SUMMARY OF THE INVENTION

The present invention provides a method for the preparation of a UV curable electrostatographic toner. The process includes the steps of dispersing a polymeric material and a UV curable material and a UV photoinitiator in an organic solvent to form an organic phase. The organic phase is dispersed in an aqueous phase containing a particulate stabilizer to form a dispersion. The dispersion is homogenized and the organic solvent is removed from the dispersed particles in the dispersion which are then recovered.

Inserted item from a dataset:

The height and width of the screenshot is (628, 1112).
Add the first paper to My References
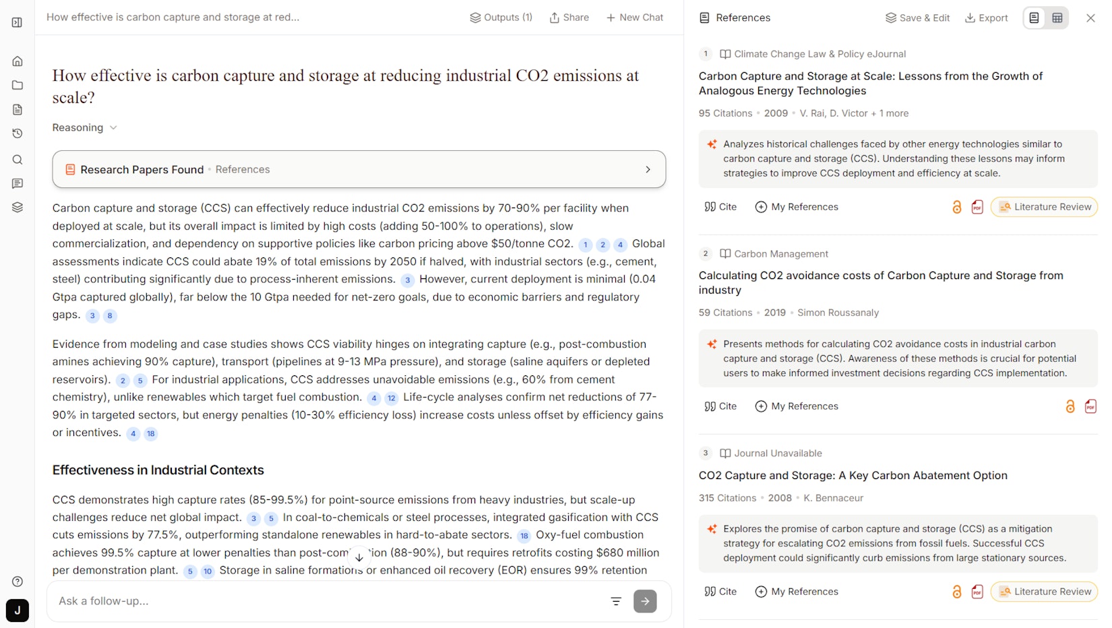797,207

DETAILED DESCRIPTION OF THE INVENTION

In accordance with the present invention a dispersion of a polymeric, a UV curable material, a UV photoinitiator, a solvent and optionally a charge control agent and a pigment dispersion are combined to form an organic phase. This mixture is permitted to stir overnight and then dispersed in an aqueous phase comprising a particulate stabilizer and optionally a promoter.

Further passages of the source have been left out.